[Written problem] Please repeat the entries word for word, starting at the line that contains "Task: Activate the" and continuing through the last of the entries.

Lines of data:
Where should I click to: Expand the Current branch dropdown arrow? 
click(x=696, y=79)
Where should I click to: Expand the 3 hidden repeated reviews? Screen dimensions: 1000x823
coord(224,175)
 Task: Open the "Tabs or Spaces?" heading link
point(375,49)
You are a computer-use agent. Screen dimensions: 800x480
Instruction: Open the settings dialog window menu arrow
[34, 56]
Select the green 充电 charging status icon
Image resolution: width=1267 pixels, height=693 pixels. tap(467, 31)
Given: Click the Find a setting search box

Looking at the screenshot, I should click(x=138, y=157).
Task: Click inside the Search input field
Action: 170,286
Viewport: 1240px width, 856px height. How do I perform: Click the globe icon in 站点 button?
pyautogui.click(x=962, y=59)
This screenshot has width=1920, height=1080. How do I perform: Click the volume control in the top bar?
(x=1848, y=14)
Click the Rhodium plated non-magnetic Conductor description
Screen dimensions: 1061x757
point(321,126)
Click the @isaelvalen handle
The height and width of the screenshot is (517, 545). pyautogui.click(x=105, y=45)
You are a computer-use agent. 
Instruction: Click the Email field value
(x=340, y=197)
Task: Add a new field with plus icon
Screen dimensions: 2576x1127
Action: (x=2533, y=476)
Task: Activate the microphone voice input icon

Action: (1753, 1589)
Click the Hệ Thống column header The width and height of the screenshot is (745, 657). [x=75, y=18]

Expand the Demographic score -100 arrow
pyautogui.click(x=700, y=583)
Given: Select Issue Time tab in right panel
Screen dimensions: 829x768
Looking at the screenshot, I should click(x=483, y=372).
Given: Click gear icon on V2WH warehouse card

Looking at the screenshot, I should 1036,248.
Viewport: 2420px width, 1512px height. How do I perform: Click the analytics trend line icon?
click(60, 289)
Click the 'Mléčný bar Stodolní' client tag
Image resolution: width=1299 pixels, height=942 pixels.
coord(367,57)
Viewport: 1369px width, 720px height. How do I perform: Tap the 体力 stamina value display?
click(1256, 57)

[Response to this exercise]
Task: Activate the microphone voice input icon

Action: (1753, 1589)
Click the Hệ Thống column header The width and height of the screenshot is (745, 657). [x=75, y=18]

Expand the Demographic score -100 arrow
pyautogui.click(x=700, y=583)
Given: Select Issue Time tab in right panel
Screen dimensions: 829x768
Looking at the screenshot, I should click(x=483, y=372).
Given: Click gear icon on V2WH warehouse card

Looking at the screenshot, I should 1036,248.
Viewport: 2420px width, 1512px height. How do I perform: Click the analytics trend line icon?
click(60, 289)
Click the 'Mléčný bar Stodolní' client tag
Image resolution: width=1299 pixels, height=942 pixels.
coord(367,57)
Viewport: 1369px width, 720px height. How do I perform: Tap the 体力 stamina value display?
click(1256, 57)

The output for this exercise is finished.